Well, that escalated quickly
Micron spent Tuesday doing its best impression of a rocket ship, briefly crossing a $1 trillion market cap after a fresh UBS note slapped a much bigger price target on the stock. That’s already wild, but toss in a presidential name-drop from Trump over the weekend and you’ve got the kind of tape action that makes traders reach for the energy drink.
UBS more than tripled its target to $1,625 from $535, arguing that long-term supply deals are making Micron’s revenue a little less rollercoaster-y. That matters because memory chips have historically been the financial equivalent of a moody teenager — great one minute, chaos the next. If contracts are locking in volume and pricing, the story starts to look a lot more durable.
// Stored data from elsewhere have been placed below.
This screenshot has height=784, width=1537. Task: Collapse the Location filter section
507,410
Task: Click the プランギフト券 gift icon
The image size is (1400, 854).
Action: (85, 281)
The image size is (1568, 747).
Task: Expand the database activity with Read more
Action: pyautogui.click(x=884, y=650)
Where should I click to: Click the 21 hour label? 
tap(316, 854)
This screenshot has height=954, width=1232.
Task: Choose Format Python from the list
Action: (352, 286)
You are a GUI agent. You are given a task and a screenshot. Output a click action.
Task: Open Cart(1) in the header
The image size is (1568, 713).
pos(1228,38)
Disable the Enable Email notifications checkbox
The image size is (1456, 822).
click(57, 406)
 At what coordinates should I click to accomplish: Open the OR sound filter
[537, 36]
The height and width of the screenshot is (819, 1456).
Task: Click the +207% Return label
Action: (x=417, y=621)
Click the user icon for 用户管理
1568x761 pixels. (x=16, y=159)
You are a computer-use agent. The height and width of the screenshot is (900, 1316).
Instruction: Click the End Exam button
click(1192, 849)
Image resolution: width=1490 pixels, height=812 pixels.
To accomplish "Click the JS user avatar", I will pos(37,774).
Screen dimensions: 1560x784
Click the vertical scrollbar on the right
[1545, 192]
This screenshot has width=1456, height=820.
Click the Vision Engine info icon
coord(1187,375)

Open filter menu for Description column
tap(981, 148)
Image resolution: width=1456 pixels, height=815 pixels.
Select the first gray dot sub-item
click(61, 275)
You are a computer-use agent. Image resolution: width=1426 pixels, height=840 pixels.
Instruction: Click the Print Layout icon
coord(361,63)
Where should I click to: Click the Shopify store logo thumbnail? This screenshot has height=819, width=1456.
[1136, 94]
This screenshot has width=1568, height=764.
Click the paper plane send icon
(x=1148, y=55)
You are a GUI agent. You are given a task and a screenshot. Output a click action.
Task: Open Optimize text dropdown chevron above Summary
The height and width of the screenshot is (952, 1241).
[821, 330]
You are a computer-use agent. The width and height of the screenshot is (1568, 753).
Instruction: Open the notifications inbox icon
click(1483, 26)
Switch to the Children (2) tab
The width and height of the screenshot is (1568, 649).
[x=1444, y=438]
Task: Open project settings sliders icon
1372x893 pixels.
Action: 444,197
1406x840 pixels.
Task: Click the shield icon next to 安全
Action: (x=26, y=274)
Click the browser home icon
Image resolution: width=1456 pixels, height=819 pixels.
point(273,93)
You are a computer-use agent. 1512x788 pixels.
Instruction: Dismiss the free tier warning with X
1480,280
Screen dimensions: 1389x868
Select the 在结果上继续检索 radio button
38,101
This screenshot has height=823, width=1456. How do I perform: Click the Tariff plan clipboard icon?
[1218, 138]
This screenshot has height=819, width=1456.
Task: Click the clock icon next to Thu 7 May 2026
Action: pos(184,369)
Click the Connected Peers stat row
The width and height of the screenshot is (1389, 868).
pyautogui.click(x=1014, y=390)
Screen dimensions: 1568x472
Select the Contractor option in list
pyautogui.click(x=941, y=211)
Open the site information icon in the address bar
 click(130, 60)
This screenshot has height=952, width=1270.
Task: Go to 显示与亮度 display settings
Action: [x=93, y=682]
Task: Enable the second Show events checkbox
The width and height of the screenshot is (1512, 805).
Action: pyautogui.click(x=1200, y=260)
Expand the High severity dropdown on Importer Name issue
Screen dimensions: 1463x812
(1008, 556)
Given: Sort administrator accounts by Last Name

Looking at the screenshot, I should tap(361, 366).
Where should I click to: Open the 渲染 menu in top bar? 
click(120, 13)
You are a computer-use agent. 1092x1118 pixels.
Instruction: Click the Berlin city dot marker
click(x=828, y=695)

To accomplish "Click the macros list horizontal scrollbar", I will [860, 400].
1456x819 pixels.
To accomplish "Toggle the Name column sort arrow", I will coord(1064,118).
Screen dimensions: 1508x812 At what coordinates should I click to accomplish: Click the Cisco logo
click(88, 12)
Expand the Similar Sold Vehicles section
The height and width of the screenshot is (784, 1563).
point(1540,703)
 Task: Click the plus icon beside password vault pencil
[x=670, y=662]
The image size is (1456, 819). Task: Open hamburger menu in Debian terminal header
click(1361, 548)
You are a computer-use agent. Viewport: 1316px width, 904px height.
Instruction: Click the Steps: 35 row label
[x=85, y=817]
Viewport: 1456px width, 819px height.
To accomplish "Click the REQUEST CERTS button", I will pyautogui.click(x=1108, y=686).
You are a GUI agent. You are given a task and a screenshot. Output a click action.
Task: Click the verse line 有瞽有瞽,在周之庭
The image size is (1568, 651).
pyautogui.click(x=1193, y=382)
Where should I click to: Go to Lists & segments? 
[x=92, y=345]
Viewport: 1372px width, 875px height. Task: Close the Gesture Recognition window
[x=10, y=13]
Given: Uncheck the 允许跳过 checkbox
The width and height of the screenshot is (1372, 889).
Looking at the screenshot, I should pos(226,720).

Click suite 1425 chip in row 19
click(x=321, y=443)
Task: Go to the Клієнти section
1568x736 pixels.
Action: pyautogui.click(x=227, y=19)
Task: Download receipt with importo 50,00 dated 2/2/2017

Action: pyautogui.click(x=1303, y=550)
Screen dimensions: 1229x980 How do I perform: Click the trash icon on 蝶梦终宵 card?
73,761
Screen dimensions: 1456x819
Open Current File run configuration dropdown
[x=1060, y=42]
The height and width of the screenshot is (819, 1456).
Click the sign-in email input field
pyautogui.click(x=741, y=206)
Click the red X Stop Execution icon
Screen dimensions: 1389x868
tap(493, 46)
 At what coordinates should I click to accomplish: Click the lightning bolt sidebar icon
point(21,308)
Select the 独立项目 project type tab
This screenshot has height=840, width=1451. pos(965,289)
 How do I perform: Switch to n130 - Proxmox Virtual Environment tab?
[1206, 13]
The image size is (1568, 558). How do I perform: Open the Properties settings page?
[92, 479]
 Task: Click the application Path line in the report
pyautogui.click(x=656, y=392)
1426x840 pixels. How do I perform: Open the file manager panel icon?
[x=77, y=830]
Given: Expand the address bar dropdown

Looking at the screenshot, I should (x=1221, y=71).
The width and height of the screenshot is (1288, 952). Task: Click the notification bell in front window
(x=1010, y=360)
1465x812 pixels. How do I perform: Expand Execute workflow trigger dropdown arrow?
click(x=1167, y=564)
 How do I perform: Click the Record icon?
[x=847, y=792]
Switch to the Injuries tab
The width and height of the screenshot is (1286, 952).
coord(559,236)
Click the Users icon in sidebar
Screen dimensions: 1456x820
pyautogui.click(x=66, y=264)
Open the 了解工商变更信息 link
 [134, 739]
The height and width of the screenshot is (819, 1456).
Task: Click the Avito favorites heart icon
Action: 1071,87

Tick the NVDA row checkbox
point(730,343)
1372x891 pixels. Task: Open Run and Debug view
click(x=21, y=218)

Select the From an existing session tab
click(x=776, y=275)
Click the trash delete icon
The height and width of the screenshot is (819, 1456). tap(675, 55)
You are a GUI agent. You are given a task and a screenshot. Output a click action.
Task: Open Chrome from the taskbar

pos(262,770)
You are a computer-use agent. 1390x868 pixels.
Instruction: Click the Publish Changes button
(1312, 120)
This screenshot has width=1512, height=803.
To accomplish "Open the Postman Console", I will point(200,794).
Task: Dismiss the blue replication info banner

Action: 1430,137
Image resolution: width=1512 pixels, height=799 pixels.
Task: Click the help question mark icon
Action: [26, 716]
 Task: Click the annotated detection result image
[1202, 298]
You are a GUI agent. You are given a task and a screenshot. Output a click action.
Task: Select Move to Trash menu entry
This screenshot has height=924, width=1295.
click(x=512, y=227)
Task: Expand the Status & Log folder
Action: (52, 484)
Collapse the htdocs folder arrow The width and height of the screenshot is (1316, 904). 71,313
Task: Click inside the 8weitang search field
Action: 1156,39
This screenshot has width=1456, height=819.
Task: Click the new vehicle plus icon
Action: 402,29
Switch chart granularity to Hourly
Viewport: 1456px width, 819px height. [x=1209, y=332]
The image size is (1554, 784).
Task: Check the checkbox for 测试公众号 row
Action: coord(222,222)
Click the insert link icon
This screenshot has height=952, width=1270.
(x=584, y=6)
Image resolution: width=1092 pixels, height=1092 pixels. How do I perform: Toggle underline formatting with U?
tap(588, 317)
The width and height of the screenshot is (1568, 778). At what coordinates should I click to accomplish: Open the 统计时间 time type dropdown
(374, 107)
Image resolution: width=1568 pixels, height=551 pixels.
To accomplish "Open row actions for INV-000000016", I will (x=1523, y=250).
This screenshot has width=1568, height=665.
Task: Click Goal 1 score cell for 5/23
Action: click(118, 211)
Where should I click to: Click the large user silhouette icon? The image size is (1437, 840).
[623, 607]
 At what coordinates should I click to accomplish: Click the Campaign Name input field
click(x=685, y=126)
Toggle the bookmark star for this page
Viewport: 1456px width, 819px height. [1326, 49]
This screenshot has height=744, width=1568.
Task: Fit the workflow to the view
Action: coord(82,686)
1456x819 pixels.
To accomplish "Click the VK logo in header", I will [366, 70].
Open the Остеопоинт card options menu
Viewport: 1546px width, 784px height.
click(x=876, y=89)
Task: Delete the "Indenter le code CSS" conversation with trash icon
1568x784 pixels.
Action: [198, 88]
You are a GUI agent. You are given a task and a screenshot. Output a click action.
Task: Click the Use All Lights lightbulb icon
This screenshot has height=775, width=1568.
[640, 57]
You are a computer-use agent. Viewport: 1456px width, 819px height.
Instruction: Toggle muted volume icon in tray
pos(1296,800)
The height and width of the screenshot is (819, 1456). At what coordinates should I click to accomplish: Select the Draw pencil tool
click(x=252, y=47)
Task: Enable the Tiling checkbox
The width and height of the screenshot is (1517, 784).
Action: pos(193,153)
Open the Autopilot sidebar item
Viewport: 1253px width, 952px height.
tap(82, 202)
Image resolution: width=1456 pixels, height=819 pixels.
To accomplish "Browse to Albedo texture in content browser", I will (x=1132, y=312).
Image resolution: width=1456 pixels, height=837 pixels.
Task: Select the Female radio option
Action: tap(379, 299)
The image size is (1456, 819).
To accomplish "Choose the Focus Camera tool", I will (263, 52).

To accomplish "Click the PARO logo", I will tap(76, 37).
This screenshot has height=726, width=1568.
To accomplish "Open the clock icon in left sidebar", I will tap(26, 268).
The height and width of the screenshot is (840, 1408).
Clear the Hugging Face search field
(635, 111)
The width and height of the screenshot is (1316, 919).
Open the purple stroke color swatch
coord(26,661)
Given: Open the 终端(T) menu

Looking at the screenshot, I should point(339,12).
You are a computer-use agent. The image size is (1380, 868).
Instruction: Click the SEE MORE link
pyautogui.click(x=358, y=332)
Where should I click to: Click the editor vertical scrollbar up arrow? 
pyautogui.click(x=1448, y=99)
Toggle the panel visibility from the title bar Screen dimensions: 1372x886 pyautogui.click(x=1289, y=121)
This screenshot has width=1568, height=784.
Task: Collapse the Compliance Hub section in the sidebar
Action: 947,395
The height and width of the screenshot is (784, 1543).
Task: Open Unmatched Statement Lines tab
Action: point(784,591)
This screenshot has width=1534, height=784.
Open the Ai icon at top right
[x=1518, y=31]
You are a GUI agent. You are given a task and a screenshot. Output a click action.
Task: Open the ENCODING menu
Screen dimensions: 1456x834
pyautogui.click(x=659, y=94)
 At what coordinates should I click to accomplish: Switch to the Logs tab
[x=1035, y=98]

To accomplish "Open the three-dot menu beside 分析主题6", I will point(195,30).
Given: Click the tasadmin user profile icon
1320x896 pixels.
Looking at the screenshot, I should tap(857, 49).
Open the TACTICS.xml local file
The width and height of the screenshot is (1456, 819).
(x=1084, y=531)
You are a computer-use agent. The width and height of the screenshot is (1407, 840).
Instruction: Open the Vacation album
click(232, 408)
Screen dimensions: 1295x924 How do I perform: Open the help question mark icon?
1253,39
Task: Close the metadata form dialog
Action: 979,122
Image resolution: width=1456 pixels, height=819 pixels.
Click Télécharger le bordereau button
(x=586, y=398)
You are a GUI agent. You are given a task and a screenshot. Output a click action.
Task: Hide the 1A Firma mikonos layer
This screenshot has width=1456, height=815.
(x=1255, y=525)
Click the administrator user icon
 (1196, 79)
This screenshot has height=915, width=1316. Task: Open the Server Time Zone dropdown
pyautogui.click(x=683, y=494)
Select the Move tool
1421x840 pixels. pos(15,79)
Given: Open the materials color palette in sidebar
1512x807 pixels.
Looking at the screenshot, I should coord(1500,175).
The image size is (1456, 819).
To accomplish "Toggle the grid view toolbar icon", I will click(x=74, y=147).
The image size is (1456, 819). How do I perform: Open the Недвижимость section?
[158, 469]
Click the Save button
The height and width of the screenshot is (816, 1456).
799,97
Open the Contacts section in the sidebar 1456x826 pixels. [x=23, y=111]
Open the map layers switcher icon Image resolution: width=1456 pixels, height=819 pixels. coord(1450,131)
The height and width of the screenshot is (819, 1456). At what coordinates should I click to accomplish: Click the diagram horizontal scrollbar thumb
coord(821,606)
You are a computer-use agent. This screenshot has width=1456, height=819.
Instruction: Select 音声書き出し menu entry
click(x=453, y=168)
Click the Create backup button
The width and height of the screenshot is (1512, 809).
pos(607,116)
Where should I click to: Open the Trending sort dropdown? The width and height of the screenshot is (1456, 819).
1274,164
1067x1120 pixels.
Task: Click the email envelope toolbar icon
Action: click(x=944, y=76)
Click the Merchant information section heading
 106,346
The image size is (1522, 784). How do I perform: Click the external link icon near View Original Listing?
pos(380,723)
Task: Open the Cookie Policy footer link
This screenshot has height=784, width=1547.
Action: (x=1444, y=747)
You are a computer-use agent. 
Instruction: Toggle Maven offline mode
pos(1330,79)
The AI boom is eating memory for breakfast
The real engine here is AI demand. Micron’s high-bandwidth memory chips sit next to Nvidia and AMD accelerators and feed those hungry models data fast enough to keep the party going. The company says its entire 2026 HBM output is already sold, which is a very polite corporate way of saying: “Yeah, we’re booked.”
That scarcity is doing the heavy lifting behind the stock’s 2026 monster run. Micron is one of only three big memory players globally, so when demand outruns supply, the pricing power gets spicy fast. And if you’re wondering why investors are suddenly talking about a government stake, it’s partly because Washington likes a strategic domestic supplier almost as much as Wall Street likes a chart that only goes up.
Big picture
The rally looks big enough to make your jaw drop, but the key question is whether this is just another memory-chip boom cycle or the start of something sturdier. If Micron really can turn AI hunger into long-term pricing power, this trillion-dollar moment may be less headline bait and more the opening scene of a much bigger story.